• [Written tasks]
[1] From the after-school tip sheet release, pull out the passage that begins at the words "Contact: Lucas Held" and stops after "make them better.".
[2] In the after-school tip sheet release, what are all the tasks the guides focus their advice on using data for?

• [Text to read]
-- -- --
New Tip Sheets Aim to Promote Use of Data to Bolster After-School Efforts
June 6, 2012
The Wallace Foundation

 

FOR IMMEDIATE RELEASE

Contact: Lucas Held
212-251-9782

(June 6, 2012) Data can power after-school efforts. For after-school decision-makers who want to know how, a new set of data tip sheets from The Wallace Foundation shows the ways that data can assist in everything from determining where programs are needed to how to make them better.

Designed for city agencies, after-school program providers, intermediary organizations, parents and others, these easy-to-use guides zero in on data use for four tasks key to more effective after-school: evaluating program quality, ensuring programs are accountable to funders, mapping program supply and demand, and supporting advocacy. A fifth tip sheet examines data-sharing arrangements that can give decision-makers the information that's necessary. A sixth sheet offers an overview. 

"We know that data-driven decisions can lead to higher-quality programs that benefit children's well-being and development beyond school hours," said Lucas Held, communications director of The Wallace Foundation. "We believe that this set of six tip sheets will be an invaluable tool to help people make effective decisions that will improve access to programs, enhance their quality and increase youth participation."
-- -- --
• [Records supplied]
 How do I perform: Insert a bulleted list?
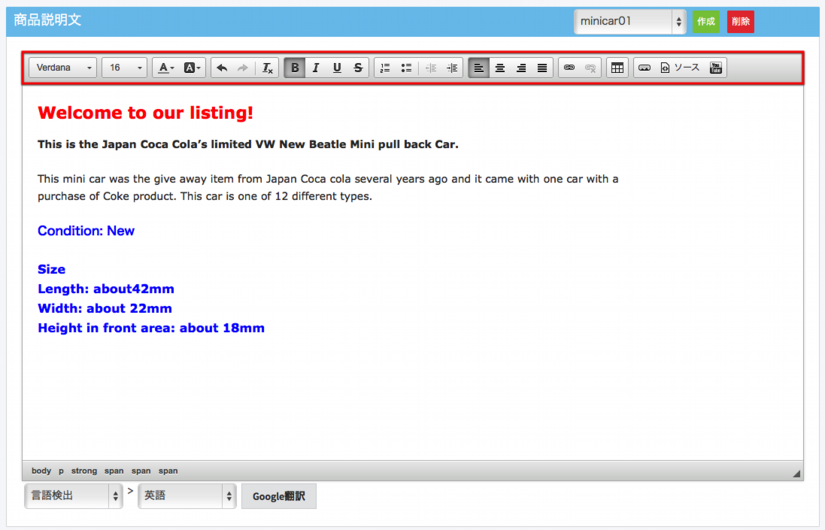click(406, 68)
-- -- --
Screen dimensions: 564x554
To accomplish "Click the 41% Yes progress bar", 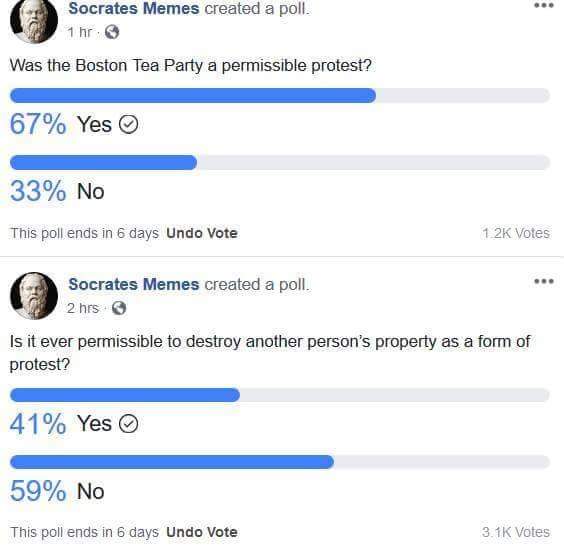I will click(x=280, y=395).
-- -- --
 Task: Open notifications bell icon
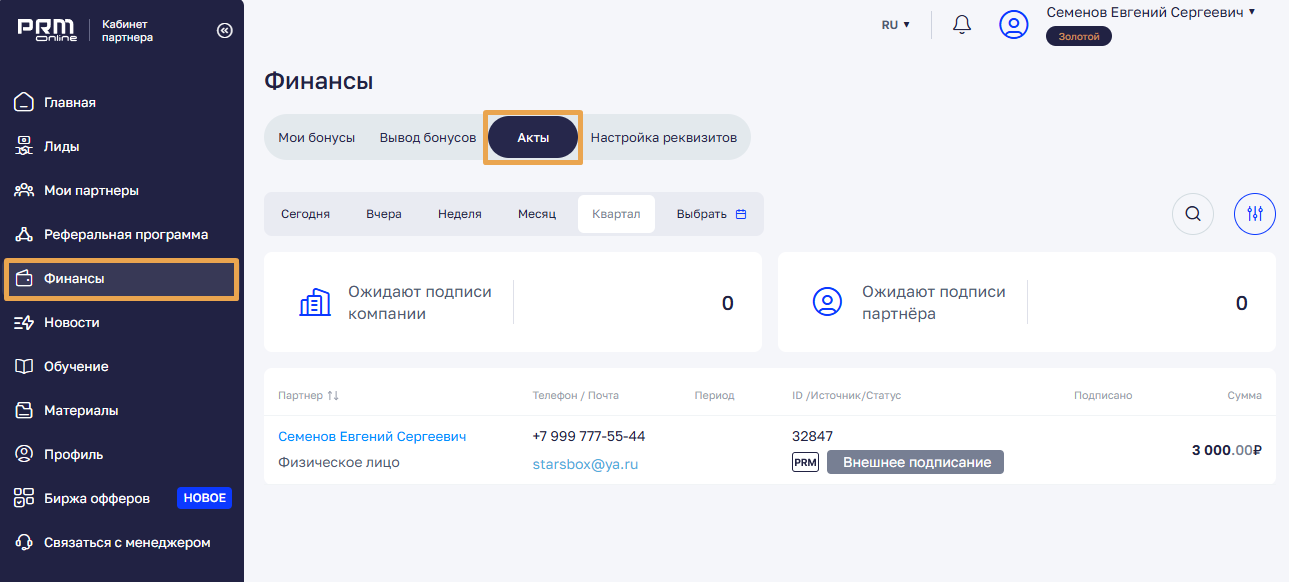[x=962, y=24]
-- -- --
• [Exercise responses]
[1]
Contact: Lucas Held
212-251-9782

(June 6, 2012) Data can power after-school efforts. For after-school decision-makers who want to know how, a new set of data tip sheets from The Wallace Foundation shows the ways that data can assist in everything from determining where programs are needed to how to make them better.

[2]
- Evaluating program quality
- Ensuring programs are accountable to funders
- Mapping program supply and demand
- Supporting advocacy